Speaking again this morning during a Bloomberg TV interview, Lawsky addressed the conflicting desire to see bitcoin flourish while minimizing the impact it has on money laundering and criminal activity like drug trade, and terrorism finance:

As regulators, we want to allow the online world to flourish, software to develop, entrepreneurs to innovate. And there are many good things that bitcoin, should it develop, could bring. At the same time, you have to do it in a way that does something about the people who want to do bad things with the anonymity that they would enjoy.
The BitLicense was first proposed following the collapse of Mt. Gox in early 2014, then the world’s largest exchange, and shortly after the FBI shut down the Silk Road dark web drug bazaar in late 2013. Lawsky called cyber security and the fight against hacking, “the most important issue we [will] deal with for the remainder of this year and throughout 2015,” adding:
It is an enormous threat. I don't think regulators and prosecutors alone can solve it. It's got to be something we do in collaboration with industry and the firms themselves. We have to work together. We have to spend a lot more money. We have to take it a lot more seriously, and we have to pull out all stops, and we have to be really imaginative about how bad it could get. And that's not a fun thing to do. It actually keeps you awake at night.
Latter, addressing the challenge of policing the dark web, Lawsky told Bloomberg’s Trish Regan:
I think prosecutors will eventually bring the hammer down if these sites are being abused and people are dealing in illicit drugs, just like they would do if it was happening in the real world, not the virtual world. We'd like to see consumer protection. So when people entrust their money to a bitcoin wallet or a bitcoin exchange or another service, that we don't have a situation like we had in Japan last year with Mt. Gox collapsing where the entity that was holding people's bitcoin basically just disappeared. It was in Japan. There was no regulator. There was no regulation and it just basically went away. So I think we want to see consumer protections. We want to see sufficient cyber security to prevent terrible hacking, and we want to see enough capital requirements on the entities themselves so they don't collapse under their own weight.
The process calls for the NYDFS to release an updated version of the BitLicense proposal in the coming weeks and then for another period of public comments. Bitcoin supporters are right to take this process seriously and to be thoughtful in their comments and requests. Lawsky has shown that he's committed to maintaining an open dial with community leaders and to ensuring that bitcoin and other virtual currencies are not shut out of New York, while at the same time protecting consumers and investors from bad actors.

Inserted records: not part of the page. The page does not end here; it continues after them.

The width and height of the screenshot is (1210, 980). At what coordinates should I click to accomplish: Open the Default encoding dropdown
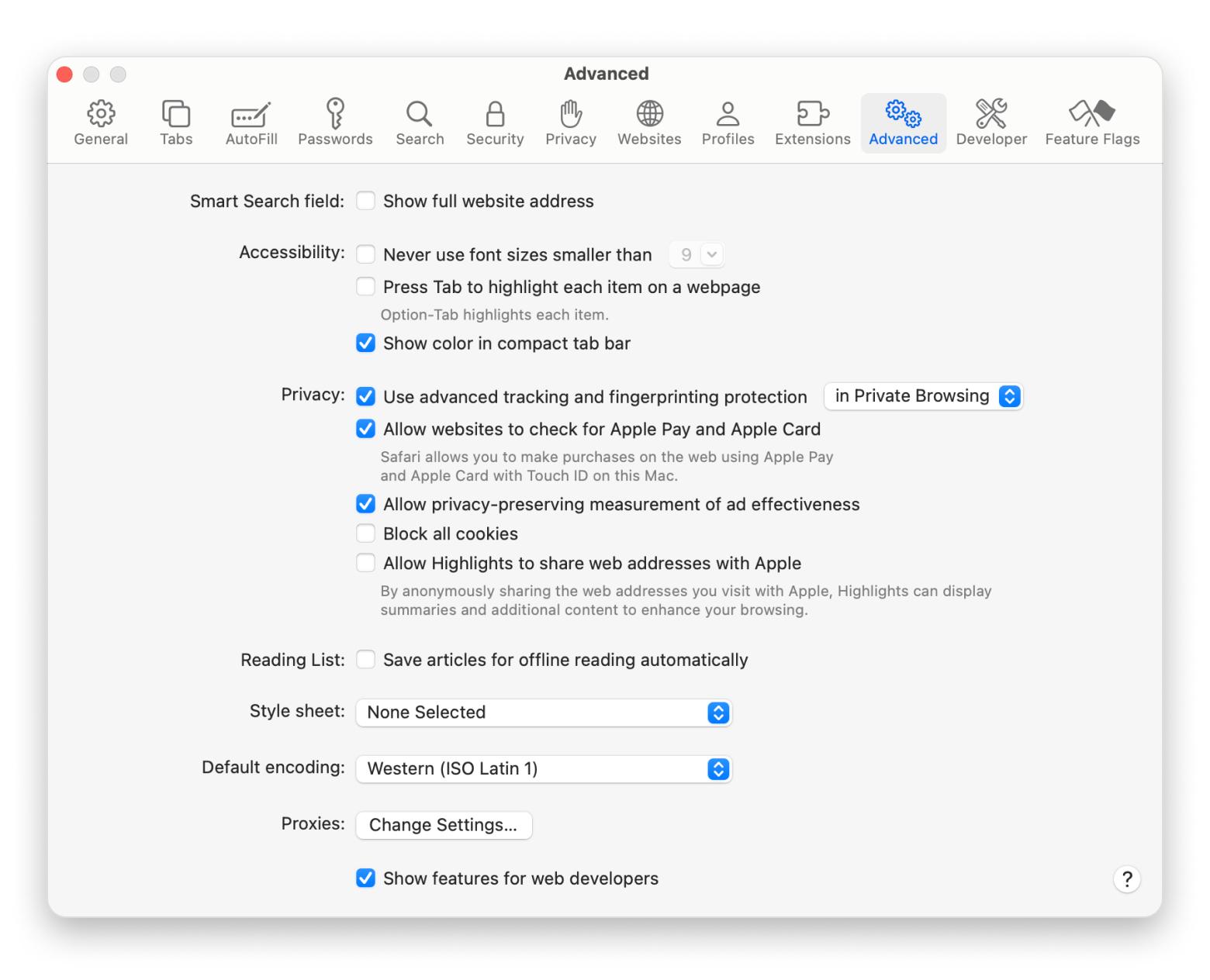coord(543,769)
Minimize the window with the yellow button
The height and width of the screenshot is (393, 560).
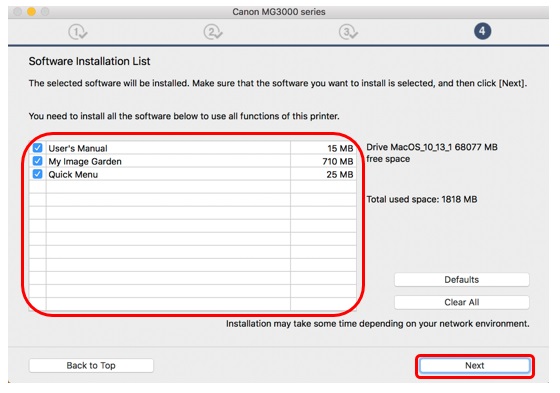pyautogui.click(x=31, y=12)
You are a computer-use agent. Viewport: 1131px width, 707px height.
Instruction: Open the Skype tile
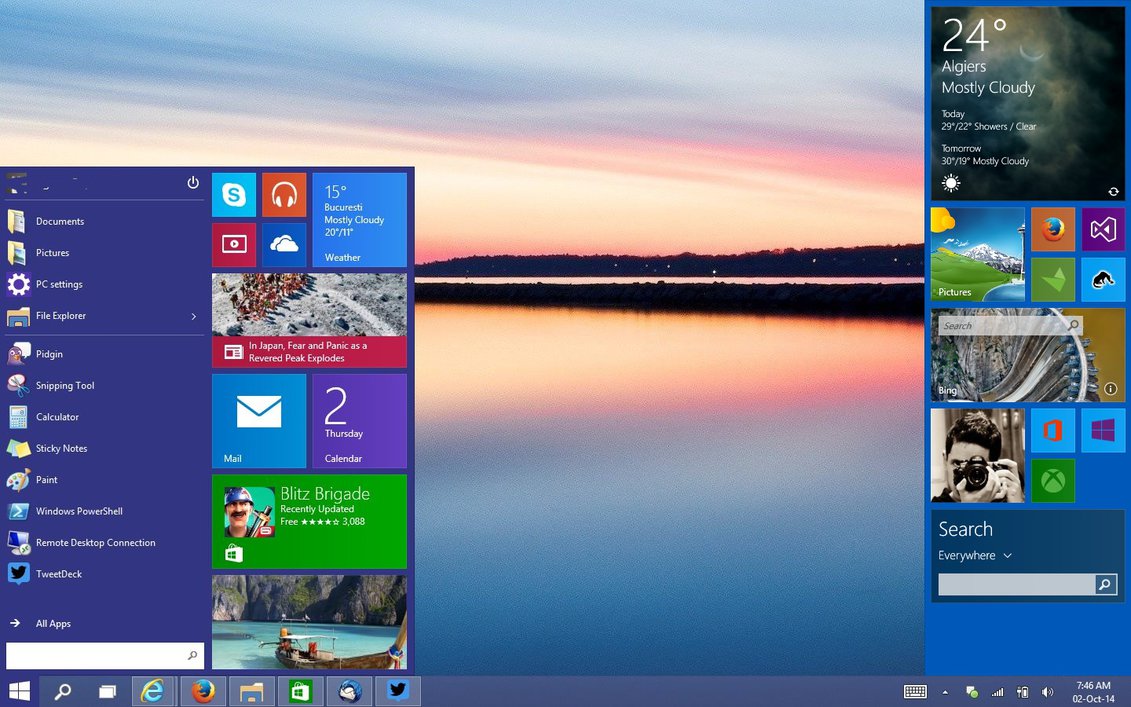[234, 195]
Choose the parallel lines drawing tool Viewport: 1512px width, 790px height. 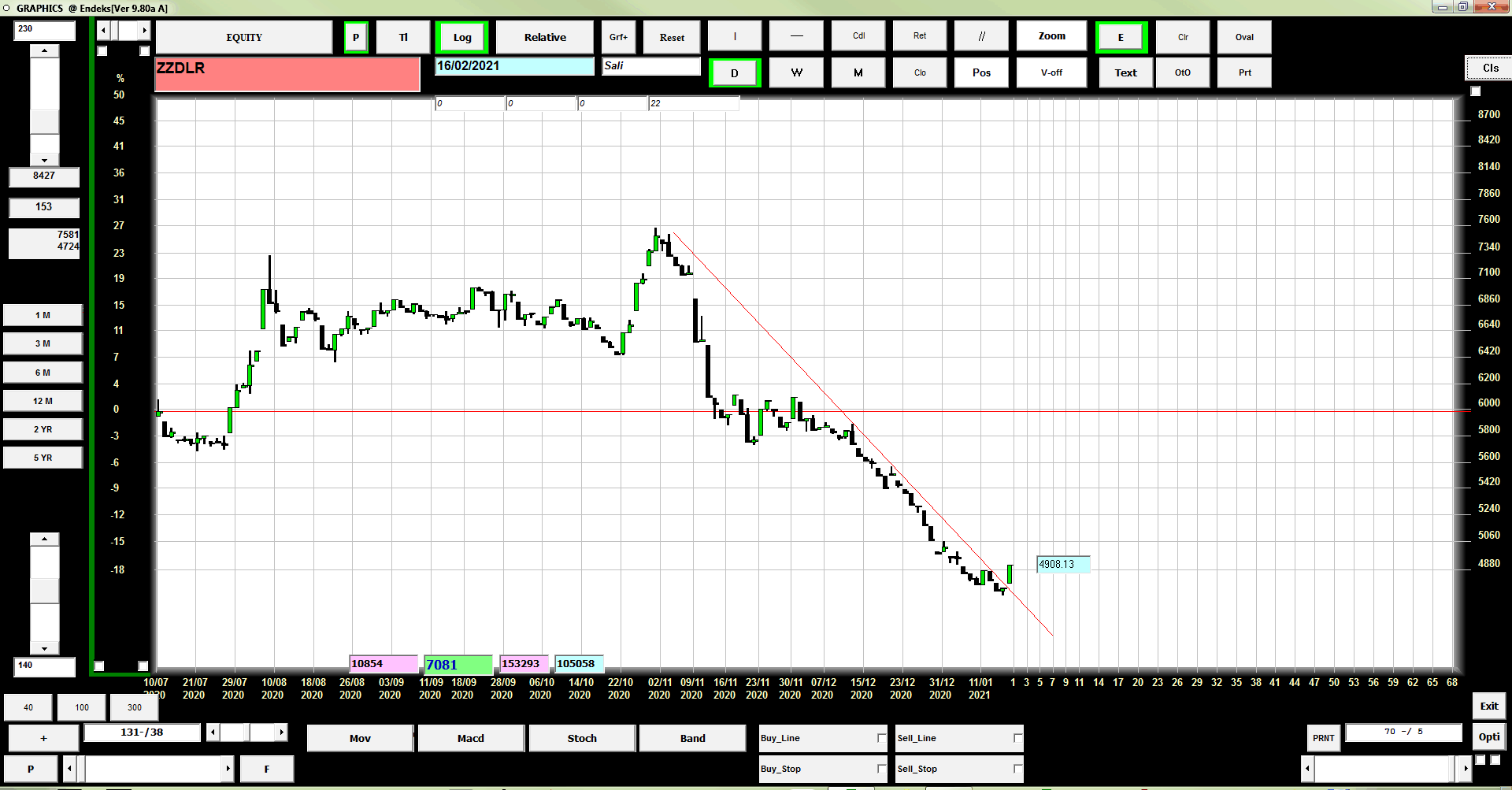981,36
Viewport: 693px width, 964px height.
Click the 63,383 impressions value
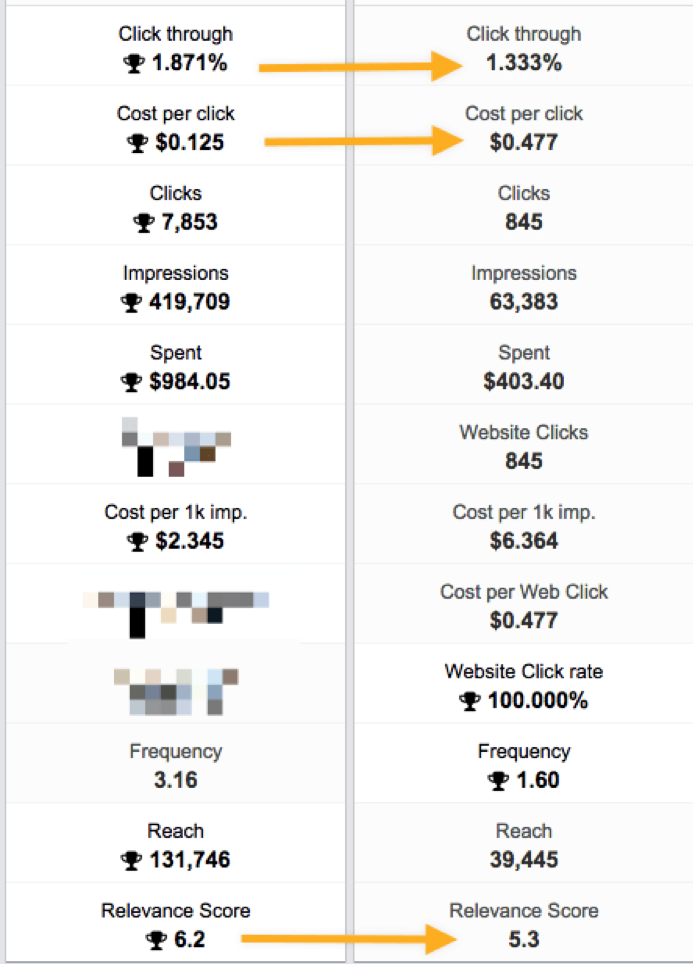[x=524, y=302]
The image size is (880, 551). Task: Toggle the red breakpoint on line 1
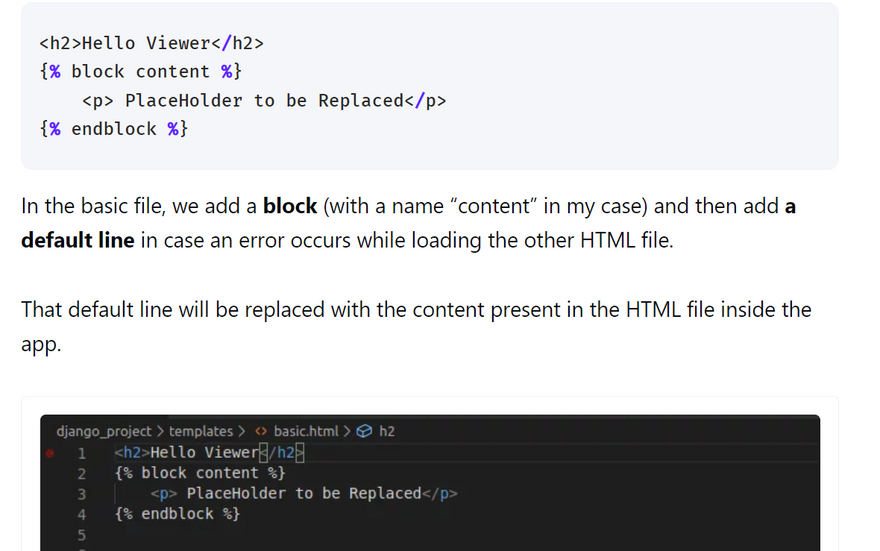49,453
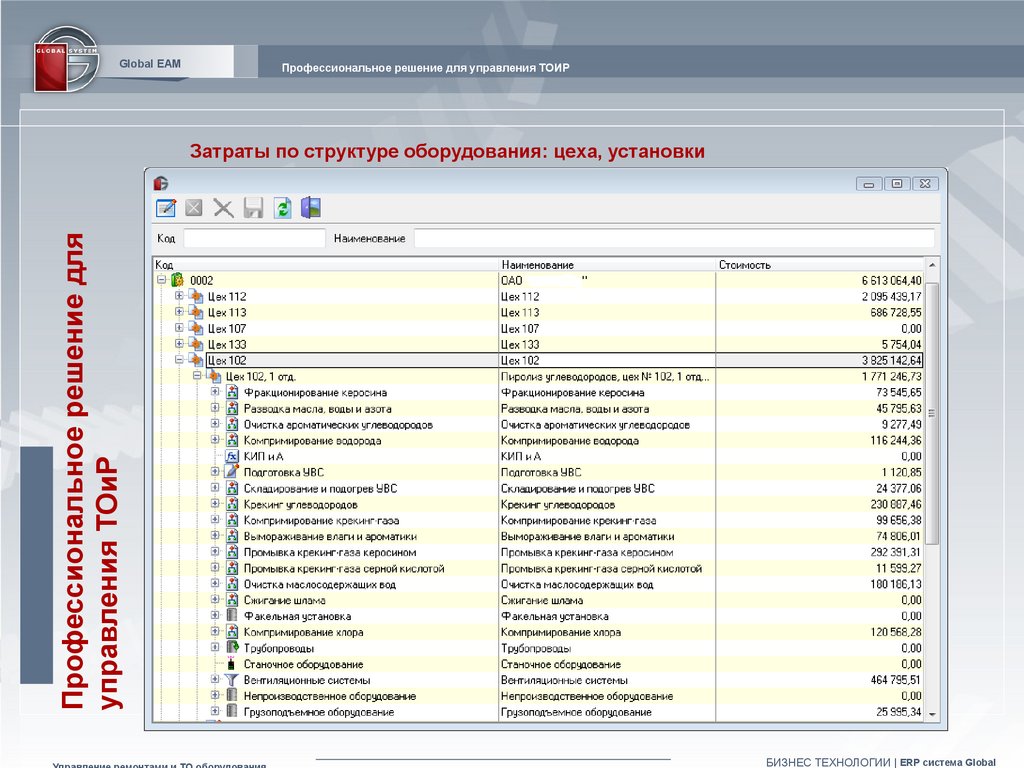Expand the Цех 112 tree node
Screen dimensions: 1024x768
coord(179,296)
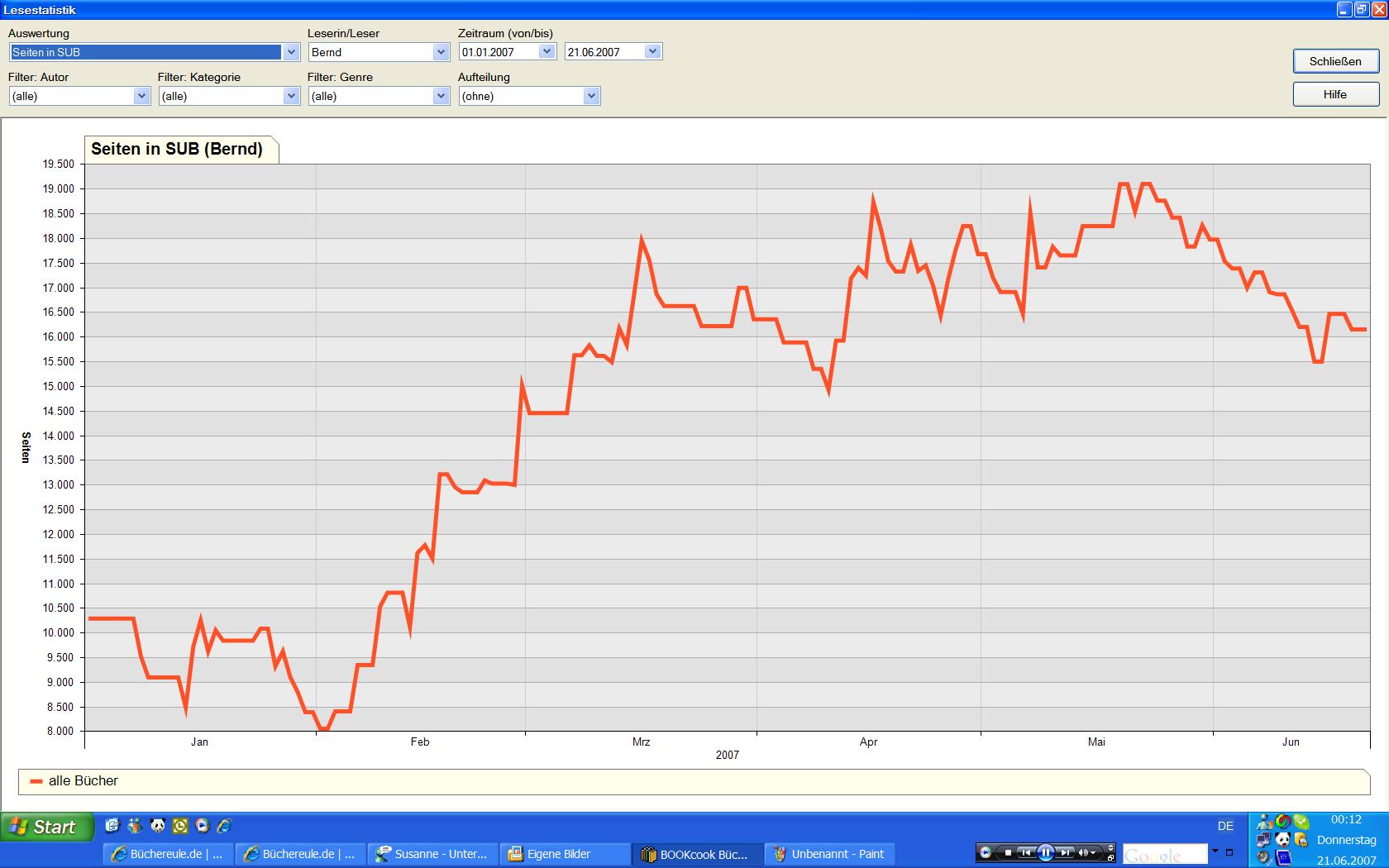Go to previous track in media toolbar

tap(1026, 852)
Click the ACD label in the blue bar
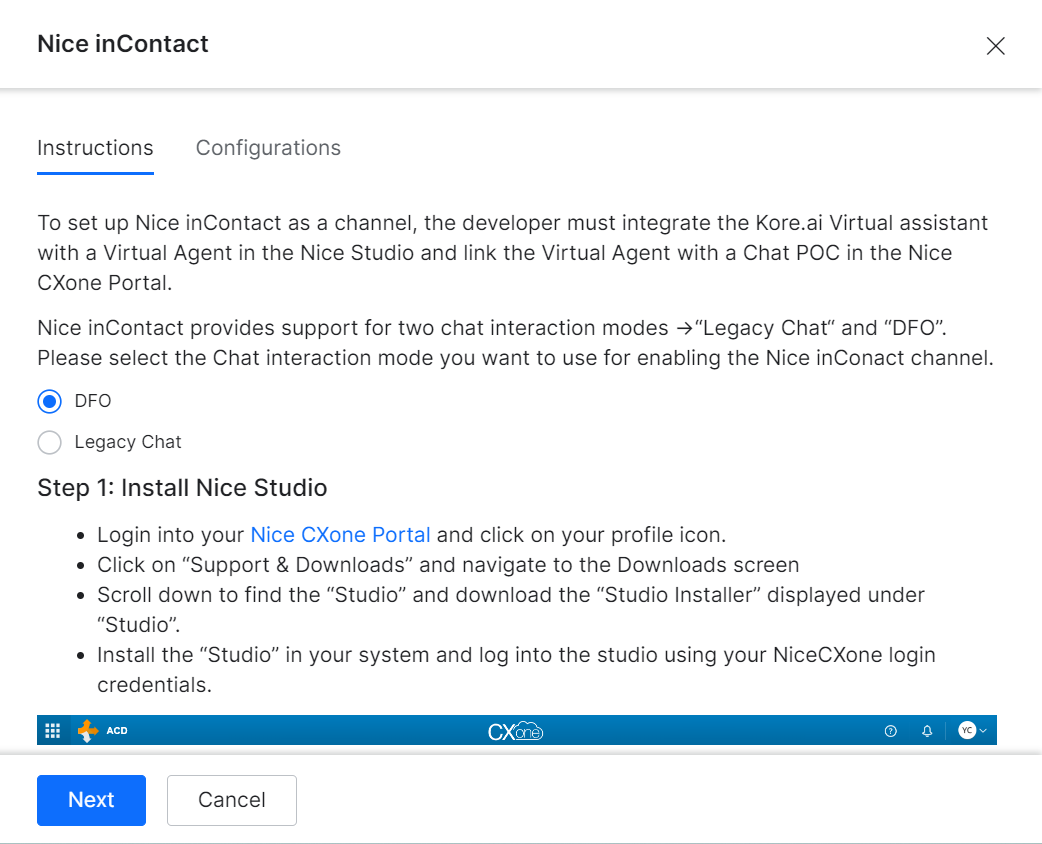Viewport: 1042px width, 844px height. point(117,731)
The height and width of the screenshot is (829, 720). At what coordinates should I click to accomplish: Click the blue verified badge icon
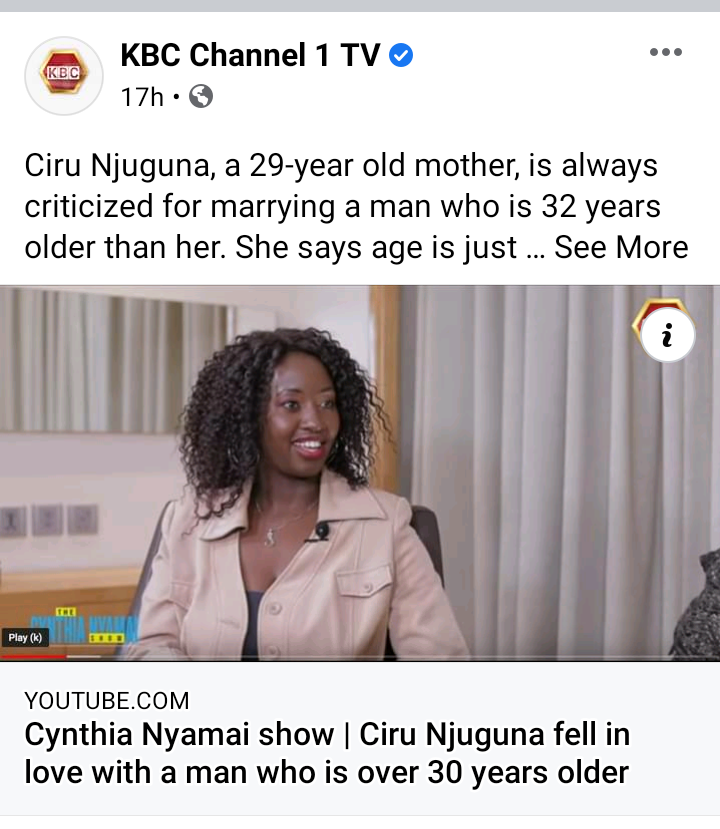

The overarching fear for many bitcoin supporters has been that New York is viewed globally as a leader in financial regulation, and thus, the expectation is that the BitLicense will become the framework to be followed by other states and even regulators in other countries, once signed into law. Should the BitLicense end up particularly onerous, then it could have ripple effects across the global bitcoin ecosystem. New York is also ground zero for much of the world’s institutional capital, and if it becomes an onerous place to do virtual-currency business, then that could have a chilling effect on the ability for these investors to participate in the bitcoin markets.

Unsurprisingly, Lawsky and the NYDFS aren’t offering the bitcoin community the utopian regulation free environment that many advocates have clamored for. Bitcoin will be regulated and those operating in the space will need to take measures to ensure consumer safety and to prevent money laundering. But, judging by Lawsky’s comments over the last 24 hours – which fairly or not, many will likely write off as lip service – it seems like the endgame for BitLicenses may not be the draconian, anti-innovation state that many have feared.